Calcium mg/dL 10.6 ± 0.6 11.1 ± 0.3
Phosphorous mg/dL 11.8 ± 2.0 10.2 ± 3.6
Glucose mg/dL 116 ± 18 88 ± 17
Creatinine mg/dL 0.1 ± 0.0 0.1 ± 0.1
BUN mg/dL 22 ± 2 17 ± 6
Total Bilirubin mg/dL 0.2 ± 0.1 0.1 ± 0.0
ALK U/L 180 ± 11 184 ± 21
ALT U/L U/L 67 ± 63 44 ± 11
Total Protein g/dL 6.1 ± 0.6 6.2 ± 0.1
Blood Counts
Erythron      
Red Blood Cells X10^6/uL 8.54 ± 0.575 8.955 ± 0.476
Nucleated RBC X10^6/uL 0 ± 0 0 ± 0
Hemoglobin g/dL 15.2 ± 0.5 15.1 ± 0.7
Hematocrit % 46.7 ± 3.5 46.2 ± 2.5
MCV fL 55 ± 1 52 ± 0
MCH pG 17.8 ± 1.0 16.9 ± 0.2
MCHC % 32.7 ± 2.1 32.7 ± 0.4
Platelets      
Platelets X10^3/uL 1165 ± 334 1127 ± 291
Leukogram      
White Blood Cells x10^3/uL 3.654 ± 0.875 5.438 ± 1.234
Neutrophil x10^3/uL 1.211 ± 0.326 2.011 ± 0.872
Bands x10^3/uL 0 ± 0 0 ± 0
Lymphocyte x10^3/uL 2.400 ± 0.999 3.380 ± 1.139
Monocytes x10^3/uL 0.039 ± 0.068 0.016 ± 0.030
Eosinophil x10^3/uL 0.003 ± 0.010 0.031 ± 0.063
Basophils x10^3/uL 0 ± 0 0 ± 0
Others x10^3/uL 0 ± 0 0 ± 0
Organ Weights      
Stomach g 0.275 ± 0.016 0.257 ± 0.025
Ileum g 0.791 ± 0.062 0.799 ± 0.098
Colon g 0.206 ± 0.042 0.192 ± 0.050
Lungs g 0.228 ± 0.024 0.226 ± 0.025
Heart g 0.174 ± 0.032 0.136 ± 0.017
Liver g 1.139 ± 0.072 0.955 ± 0.076
Spleen/Pancreas g 0.228 ± 0.032 0.193 ± 0.027
Kidney (L) g 0.204 ± 0.017 0.137 ± 0.011
Kidney (R) g 0.204 ± 0.017 0.138 ± 0.013
Testes (L) g 0.103 ± 0.008 -
Testes (R) g 0.189 ± 0.268 -
Ovary (L) g - 0.020 ± 0.008
Ovary (R) g - 0.021 ± 0.012
Urinalysis      
Glucose mg/dL Negative Negative
Blood - Negative Negative
PH - 6.85 ± 0.41 6.45 ± 0.16
Protein mg/dL Negative Negative
Specific Gravity - 1.01 ± 0.01 1.02 ± 0.00

Phenotyping Procedures:


Animal Receipt and Maintenance

A quantity of twenty mice (ten males and ten females) was submitted for testing, strain identified as Line NOD (NOD/MrkTac), age 7 weeks.

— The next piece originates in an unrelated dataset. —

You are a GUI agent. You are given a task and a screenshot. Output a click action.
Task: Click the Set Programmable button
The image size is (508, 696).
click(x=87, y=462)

Mice were received at RBU 3, Taconic Biotechnology, Albany NY and acclimated for three days on irradiated NIH31 diet and sterilized water ad lib, sterile contact bedding (paper chip) and a 12:12 light:dark cycle. All animals appeared normal during this period and routine health surveillance of this colony detected no microbial pathogens. Mice were assigned study unique identification numbers (males 1-10, females 11-20).

 

Urinalysis

All mice were fasted in metabolic cages and an overnight urine sample was collected. Urine analysis was performed using Multistix 10 SG (Bayer). Strips were read and recorded as per the manufacturer's instructions, and the results are presented in Table 2.

 

Clinical Chemistry and Hematology

A terminal blood sample was taken from Carbon Dioxide - anesthetized mice via cardiac puncture. The collected blood was divided into two samples. One sample was treated with EDTA and stored at 4°C for hematological evaluation. Another sample was allowed to clot at 4°C for 30 minutes, and then centrifuged at 7000rpm for 10 minutes, and the serum was decanted and frozen at -80°C for clinical chemistry analysis. A slide smear was made from a single drop of whole blood. Frozen serum, chilled whole blood and slides were delivered to LabCorp (RTP, NC) for analysis; the results are presented in Table 3. Unless otherwise indicated, serum chemistry data is generated from a Hitachi 717 automated analyzer and hematological data is generated from a Celldyne 3500. WBC differential counts are performed manually.

 

Necropsy and Organ Weights

All mice were euthanized and bodyweights were recorded. Representative tissues were collected, weighed, and immersion fixed in 10% Neutral Buffered Formalin. Tissues were delivered to the Taconic lab for histological preparation and evaluation. Tabulation of organ weights is presented in Table 4. The pathologist's summary and detailed histological descriptions follow.

 

Discussion

All animals were thrifty on arrival and appeared clinically normal. Locomotor behavior was normal and there were no visible lesions or discharges at the mucous membranes. All tissues appeared normal on gross necropsy evaluation and weights were within normal limits. There were no unusual findings upon collection of these tissues nor otherwise observed in the body cavities.

The overall profile of these mice is consistent with expectations of a general-purpose mouse. None of the parameters are indicative of impaired system function.